= DESCRIPTION OF THE TASK =
An exact copy of the lines from the one containing "[Decrement] (1385, 525)" through the last line below is required; include both of those lines and no others.

= SUPPLIED MATERIAL =
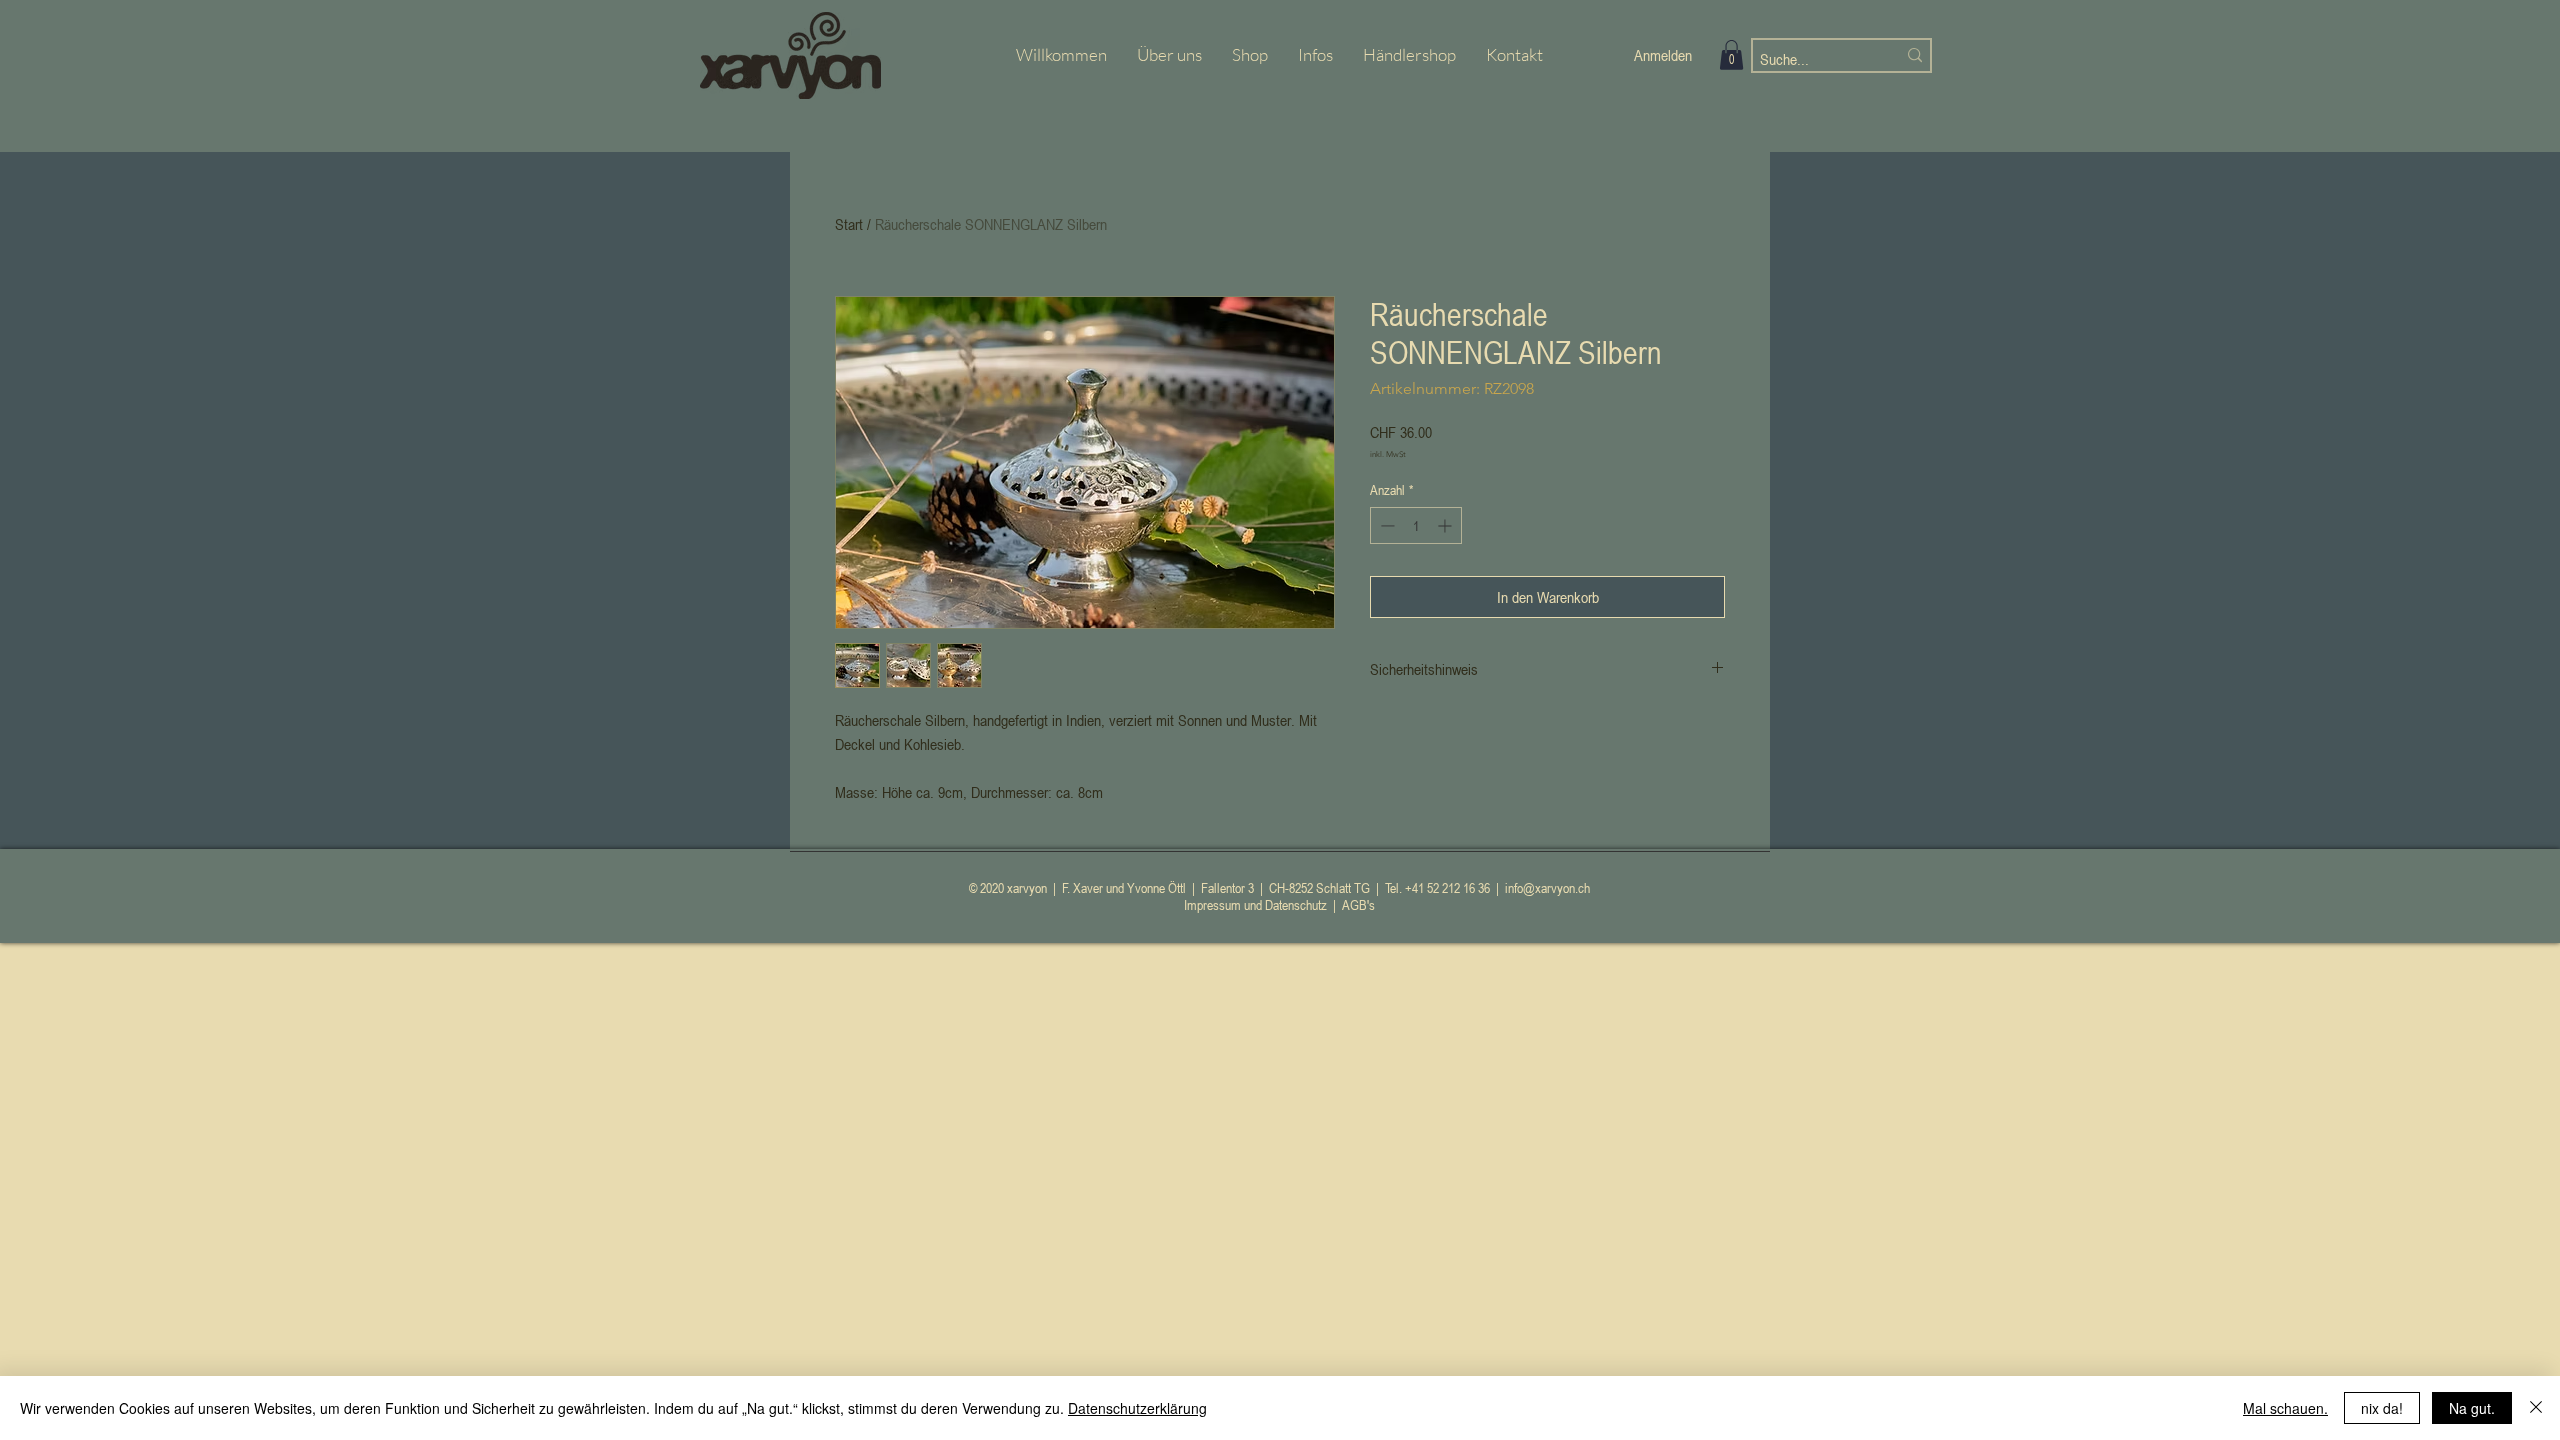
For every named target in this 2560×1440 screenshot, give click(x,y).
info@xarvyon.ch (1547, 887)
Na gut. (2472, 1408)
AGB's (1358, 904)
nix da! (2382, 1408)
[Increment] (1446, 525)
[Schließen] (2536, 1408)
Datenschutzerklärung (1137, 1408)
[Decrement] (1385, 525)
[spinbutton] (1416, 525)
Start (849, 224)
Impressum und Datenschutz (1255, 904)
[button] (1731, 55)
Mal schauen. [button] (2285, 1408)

= FINAL ANSWER =
[Decrement] (1385, 525)
[spinbutton] (1416, 525)
Start (849, 224)
Impressum und Datenschutz (1255, 904)
[button] (1731, 55)
Mal schauen. [button] (2285, 1408)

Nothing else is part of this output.